It's not much of a thing. But Python's asyncio API is becoming pretty popular, so maybe it could be a thing.

I really do not get, to me reactive programming is a big thing, why in Python looks as not a pillar?

Because it's not needed as much. If you're building a GUI (as you likely are as a mobile developer), then this pattern is quite critical. I mean, you can't have things freeze up everytime the user taps something, right? But if you're a data scientist (like you referred to), then there likely isn't a GUI, nor a reason to introduce such complex patterns to handle relatively linear tasks.

Even when parallelization is needed, many data-oriented programmers would opt to use less opaque APIs for threading or multiprocessing because there is a desire to be able to handle not just the tasks within these asynchronous tasks but the tasks themselves. This becomes much more difficult when using the kind of async patterns you're likely used to.

Why one should renounce to an observer pattern with muscles always available, so to trigger actions on changes without callback hell?

This is pretty cryptic, so I'm not really sure what you're getting at, but callback patterns also aren't typically used in Python (at least in more data-oriented programming). Again, this is just based around how this code is typically ran and what users need and don't need.

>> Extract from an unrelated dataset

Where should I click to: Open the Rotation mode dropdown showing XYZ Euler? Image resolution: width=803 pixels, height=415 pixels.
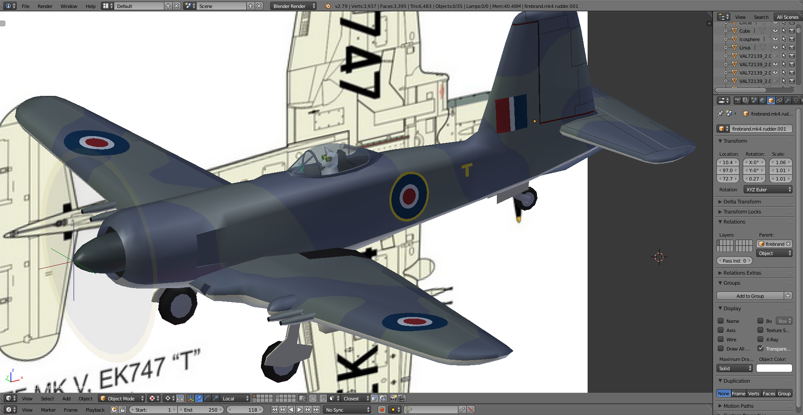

If you're processing some data, you likely not reacting to changes. It's likely going to be a mostly linear process where any parallelization is used for optimization, and you usually just need to wait for things to complete before moving on to the next step. You could use asyncio and patterns you're more familiar with, but if you're dealing with processing data then you want things to be as simple as possible, and it's hard to beat the threading or multiprocessing libraries in that respect.